In fact, in some ways I picture satan as the Wizard of Oz in the original Judy Garland version of the film. Everyone was so afraid of the “big, powerful wizard,” but in the end they discovered he was just a short little guy with a megaphone and shadows. Hardly a threat!
And so it is with satan.
The Bible says when we finally see the devil for who he really is we’ll be shocked he could have ever tricked so many into such fear. “Everyone there will stare and ask, ‘Can this be the one who shook the earth and made the kingdoms of the world tremble?'” (Isa. 14:16).
Does Scripture Agree?
First of all we need to understand that satan himself will probably never come around you or me personally, ever. He can’t be everywhere at once and I’m sure he has other high profile people to bother. So most likely you and I are simply being pestered by his demons – just ordinary, rank and file fallen angels. So who are they?

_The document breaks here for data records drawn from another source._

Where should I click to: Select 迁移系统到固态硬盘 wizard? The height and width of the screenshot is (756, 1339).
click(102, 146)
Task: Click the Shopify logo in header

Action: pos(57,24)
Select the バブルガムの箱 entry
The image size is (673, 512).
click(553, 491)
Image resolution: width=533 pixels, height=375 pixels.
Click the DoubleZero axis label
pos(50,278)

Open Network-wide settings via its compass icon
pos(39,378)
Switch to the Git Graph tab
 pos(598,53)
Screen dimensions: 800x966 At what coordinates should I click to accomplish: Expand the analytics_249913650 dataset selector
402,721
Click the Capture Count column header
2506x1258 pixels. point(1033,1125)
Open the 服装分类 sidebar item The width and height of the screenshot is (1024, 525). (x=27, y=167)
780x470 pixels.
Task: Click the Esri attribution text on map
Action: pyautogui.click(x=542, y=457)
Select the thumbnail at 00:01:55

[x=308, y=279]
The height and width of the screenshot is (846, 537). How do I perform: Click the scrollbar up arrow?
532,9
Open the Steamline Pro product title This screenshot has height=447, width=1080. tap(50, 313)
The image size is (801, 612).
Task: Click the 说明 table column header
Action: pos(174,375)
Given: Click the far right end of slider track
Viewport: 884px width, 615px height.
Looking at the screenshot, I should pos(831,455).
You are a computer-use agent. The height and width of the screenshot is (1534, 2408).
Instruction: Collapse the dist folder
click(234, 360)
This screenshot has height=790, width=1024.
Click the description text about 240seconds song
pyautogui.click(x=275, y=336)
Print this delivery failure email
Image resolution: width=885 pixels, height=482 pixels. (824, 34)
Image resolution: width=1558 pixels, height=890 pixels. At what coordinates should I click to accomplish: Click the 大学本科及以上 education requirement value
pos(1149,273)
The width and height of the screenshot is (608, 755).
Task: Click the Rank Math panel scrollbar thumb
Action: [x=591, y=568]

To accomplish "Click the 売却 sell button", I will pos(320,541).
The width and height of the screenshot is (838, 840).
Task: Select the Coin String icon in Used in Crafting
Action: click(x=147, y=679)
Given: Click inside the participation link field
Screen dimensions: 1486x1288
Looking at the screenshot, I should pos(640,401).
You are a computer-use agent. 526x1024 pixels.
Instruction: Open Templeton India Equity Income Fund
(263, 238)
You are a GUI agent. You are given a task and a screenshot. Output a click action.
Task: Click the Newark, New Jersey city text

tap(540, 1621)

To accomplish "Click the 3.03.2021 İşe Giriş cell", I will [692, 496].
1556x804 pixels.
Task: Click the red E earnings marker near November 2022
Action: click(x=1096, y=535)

We can learn much about our adversaries by examining the Greek word for demon used in the New Testament. Daimonion or demon-ette is the word used for demons or evil spirits in the New Testament. It is significant to note that the word is always used in the diminutive form, a form denoting smallness, familiarity, affection or triviality.
To help give us some perspective, what does the diminutive form of a word look like in our English language? Some examples would be that it’s not a duck, but a baby duckling; not a pig, but a small piglet. It’s not a drop, but a tiny droplet. It’s not a novel, but a short novelette.
So it is not a demon, it’s just a little demonette.
According to this Greek language blog, Greek diminutives connote a smaller size and their use can be related to contempt. So daimonion literally means “little demon” and conveys how utterly powerless demons are against Christ and His Church.
And since “diminutive” is a key descriptor in the original language of how we should see the enemy, let’s look at some synonyms for that word to get a clear picture in our minds. According to Thesaurus.com similar ideas are: wee, teensy, miniature, peewee, shrimpy, and my personal favorite, pocket-sized.
So we can “bind satan” and that works. It is kind of shorthand for binding his kingdom and all his followers. One great way to remind ourselves that it is not the devil himself out to get us, it’s just some of his equally disempowered pint-sized mini-me’s, is to speak to them appropriately. Any evil spirits that bug us could simply be addressed as “bub” – short for Beelzebub – and easily dismissed in the name of Jesus.
These are just forces of darkness, and since when is light afraid of the dark? Light does not struggle against the darkness; it simply shines. And you are light in the Lord! (See Ephesians 5:8.)
Satan’s Only Weapon
We must realize that all the enemy has are words, lies and deception. That is all he used in the Garden of Eden, and that is all he used with Jesus in the Wilderness. You would think if the devil had any other bigger guns, any more powerful supernatural ballistic missiles at his disposal, those would have been strategic times to pull them out.
But he didn’t, because he couldn’t.
All he could do was make some suggestions: Did God really say…? He invited Adam and Eve to question God’s goodness. He tempted Jesus to question His own identity. The enemy tries to trick us into being afraid of him, as if he can actually harm us. But these are just subtle thoughts and deceptive lies and they are not a threat to us. All satan and his baby bubs have are words; that’s their big, scary weapon.
So with that understanding, our battle plan is simple: We just stop listening.